====== Exercise data ======

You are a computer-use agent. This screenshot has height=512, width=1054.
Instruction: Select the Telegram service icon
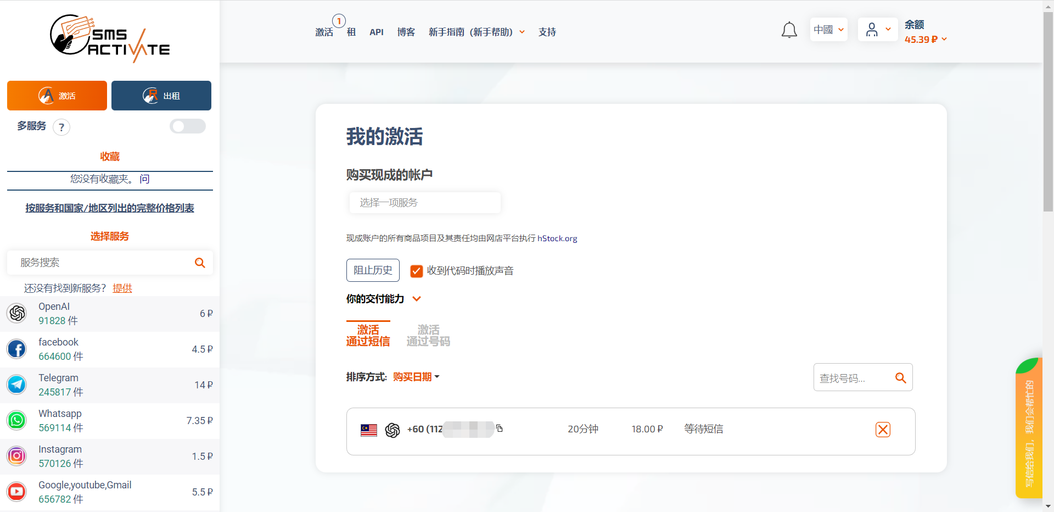17,385
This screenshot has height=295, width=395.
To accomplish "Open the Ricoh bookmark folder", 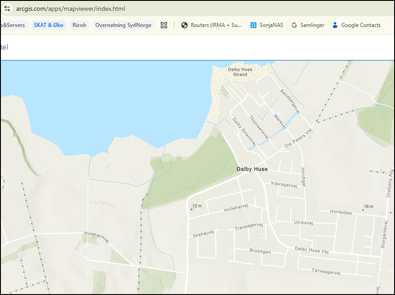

======

◆ **Task objective**
An unaltered copy of the material, without images, should be set down.

◆ **Solution for this task**
You are a computer-use agent. This screenshot has height=512, width=1054.
Instruction: Select the Telegram service icon
17,385
This screenshot has height=295, width=395.
To accomplish "Open the Ricoh bookmark folder", 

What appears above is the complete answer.